Department of Cardiovascular Surgery, Kobe Children's Hospital, Kobe, Hyogo, Japan.
Department of Cardiovascular Surgery, Kobe Children's Hospital, Kobe, Hyogo, Japan.
Ann Thorac Surg. 2014 May;97(5):1652-8. doi: 10.1016/j.athoracsur.2013.11.022. Epub 2014 Feb 6.
Unilateral pulmonary agenesis or aplasia (UPA), a rare developmental defect of the lung, is sometimes associated with congenital heart and tracheal diseases. The purpose of this study was to assess our experience of pediatric cardiothoracic surgery in UPA patients.
Cardiothoracic surgery for congenital heart defect or tracheal stenosis performed between 1981 and 2010 in 8 UPA patients (agenesis in 5 and aplasia in 3) was reviewed retrospectively. Associated cardiac anomalies included ventricular septal defect, double outlet right ventricle with pulmonary atresia, total anomalous pulmonary venous connection, and interrupted aortic arch complex.
For 7 patients with right UPA and 1 patient with left UPA, 12 cardiothoracic operations were performed, including 8 cardiac procedures in 4 patients and 4 tracheal procedures in 4 patients. Cardiac palliative repairs included Blalock-Park anastomosis, systemic-to-pulmonary artery shunt, and pulmonary artery banding. Cardiac definitive repairs included ventricular septal defect closure, subaortic membrane resection, modified Konno procedure, total anomalous pulmonary venous connection repair, and Rastelli-type operation. Tracheal repairs were costal cartilage tracheoplasty and slide tracheoplasty. The median age at surgery was 8 months and median body weight was 6.2 kg; the median operative time was 6.5 hours. There were 3 hospital deaths and 1 late death, with the 1-year mortality rate of 25%. Cardiopulmonary bypass-induced acute lung injury has occurred in 3 cases, 2 of which required extracorporeal membrane oxygenation support. Younger age of less than 1 month and prolonged cardiopulmonary bypass time of more than 200 minutes were related to operative risk factors for hospital mortality and morbidity.

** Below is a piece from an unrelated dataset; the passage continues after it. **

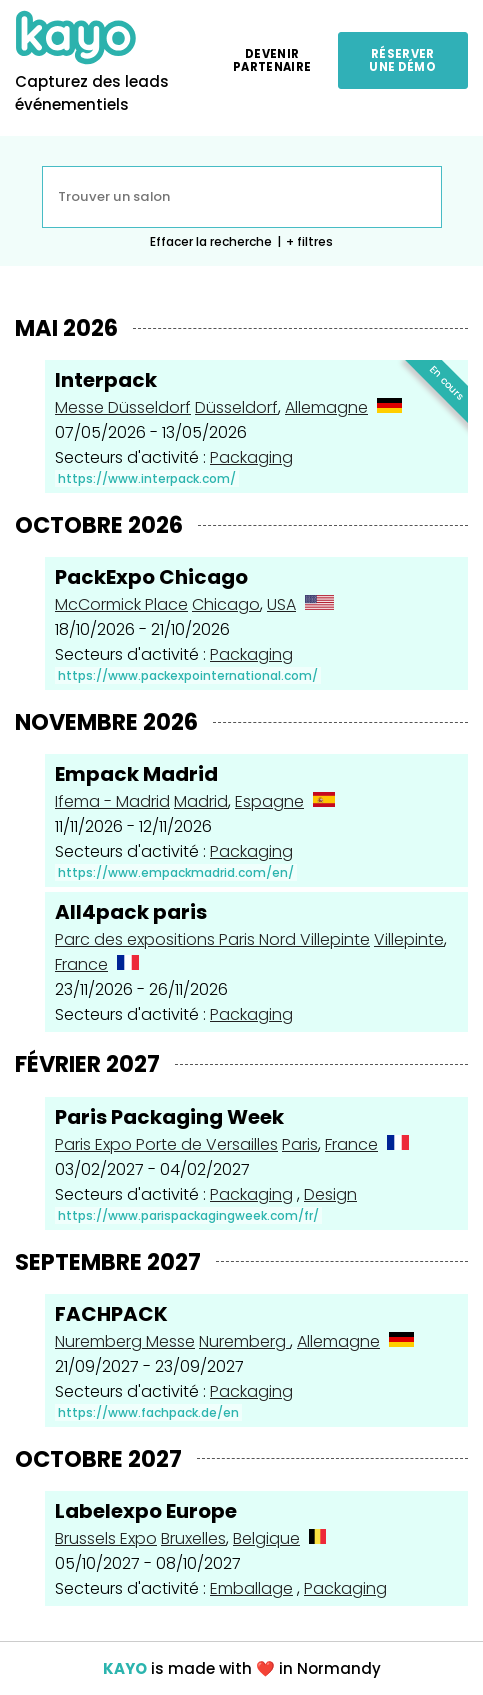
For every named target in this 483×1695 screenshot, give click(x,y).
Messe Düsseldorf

Most of the pediatric cardiothoracic operations in UPA patients were successfully performed through an optimal surgical approach and procedure, but they still presented surgical risks of high mortality and morbidity. Perioperative management of UPA patients should be provided with a precise understanding of anatomic configuration and a careful consideration of underlying risk factors.
单侧肺发育不全或发育不良(UPA)是一种罕见的肺部发育缺陷,有时与先天性心脏和气管疾病有关。本研究旨在评估我们在 UPA 患者中行心胸外科手术的经验。
回顾性分析 1981 年至 2010 年间对 8 例 UPA 患者(5 例发育不全,3 例发育不良)行先天性心脏病或气管狭窄心胸外科手术的治疗经验。合并的心脏畸形包括室间隔缺损、右心室双出口伴肺动脉瓣闭锁、完全性肺静脉异位连接和主动脉弓中断。
7 例右侧 UPA 和 1 例左侧 UPA 患者共进行了 12 次心胸外科手术,其中 4 例患者进行了 8 次心脏手术,4 例患者进行了 4 次气管手术。心脏姑息性修复术包括 Blalock-Park 吻合术、体肺分流术和肺动脉缩窄术。心脏根治性修复术包括室间隔缺损修补术、主动脉瓣下膜切除术、改良 Konno 手术、完全性肺静脉异位连接修补术和 Rastelli 手术。气管修复术为肋软骨气管成形术和滑动气管成形术。手术中位年龄为 8 个月,中位体重为 6.2kg;中位手术时间为 6.5 小时。共有 3 例院内死亡和 1 例晚期死亡,1 年死亡率为 25%。3 例发生体外循环引起的急性肺损伤,其中 2 例需要体外膜氧合支持。年龄小于 1 个月和体外循环时间超过 200 分钟是与院内死亡率和发病率相关的手术危险因素。
大多数 UPA 患者的心胸外科手术通过优化的手术方法和步骤成功进行,但仍存在高死亡率和发病率的手术风险。对 UPA 患者应在围手术期进行精确的解剖结构了解,并仔细考虑潜在的危险因素。